In many of those situations, all the goto-less alternatives are even uglier than the more simple and obvious "goto CLEANUP_AND_RETURN;" option.
Oh, yeah it was very useful for high precisions graphics, fixing driver screwups, and direct access to the printer. It was always nice to control your own grey scale levels and screening. It still is useful on (very) rare occasion.
On the side I wrote a Fortran program that would generate Postscript code to annotate chess games, switching fonts and sizes and slapping in the occasional board position with my own board and chess font. It was pretty neat until you ran out of stack space.
I never did deeply nested conditionals. When they got three deep I did function calls.
Likewise. However conditionals within called functions are just more deeply nested conditionals, etc.
In the 10 years I did C programming I was hung out naked. When the customers had a problem the phone rang at my desk.
Actually, I think that's life when getting stuck in maintenance mode. I've seen C++ and Java programmers in the same situation complaining about the same unexpected consequences because of objects, code, functions, etc. that did unintended and unexpected things. Some things never change.
BTW, compilers often compile your functions as in-line code and use the equivalent of 'gotos' at the assembler/machine code level.
The TRS-80 Model I was shipped with seven bits of video memory -- not enough to display lowercase. I modified two of them by adding an eighth memory chip in a humping cockroach configuration. The PC cost me $800 dollars (used), and this mod involved soldering several pins of the chips together, plus a couple of wires directly to the motherboard.
That was scary.
Actually, while it's a good rule of thumb to avoid "goto" whenever reasonably possible
I agree wholeheartedly.

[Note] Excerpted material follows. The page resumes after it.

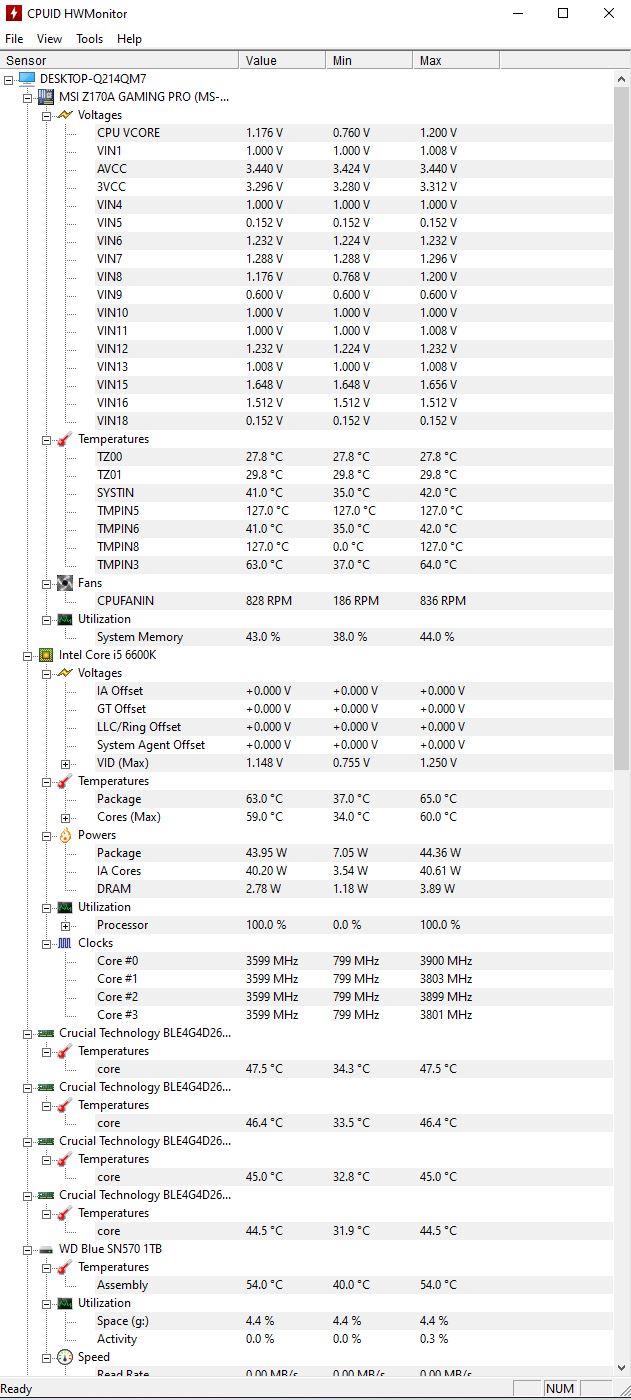Click the Fans category fan icon
Screen dimensions: 631x1400
65,583
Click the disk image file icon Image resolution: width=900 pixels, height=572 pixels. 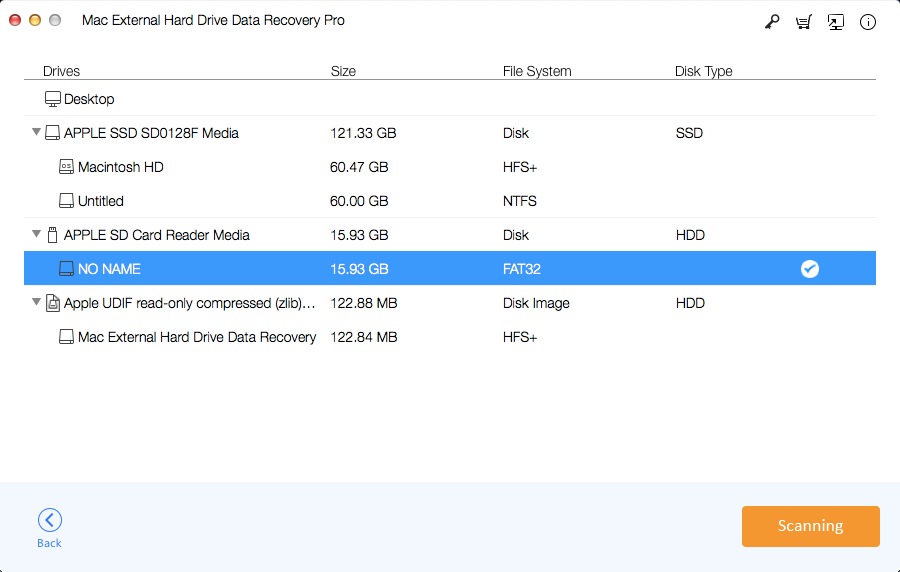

Use of 'goto' should never be 'taken lightly' and should be avoided, except when it's absurd no to use it.t
As long as we are into stories about having to walk 20 miles to school -- uphill in both directions -- I wrote a form generator for a mortgage company that printed from their mainframe with some of the data filled in, but the form had to be designed so you could put it in a typewriter and fill in stuff not in the computer. The form had to go into a Selectric and line up without any manual adjustment. Every box had to line up perfectly.
I did that about 15 years ago as a one shot deal. I met someone a few years ago who worked at the company, and they were still using it.
I seen the assembly language code from decompiled C. I don't even want to think about it. It's not your child at all. It's a cowbird.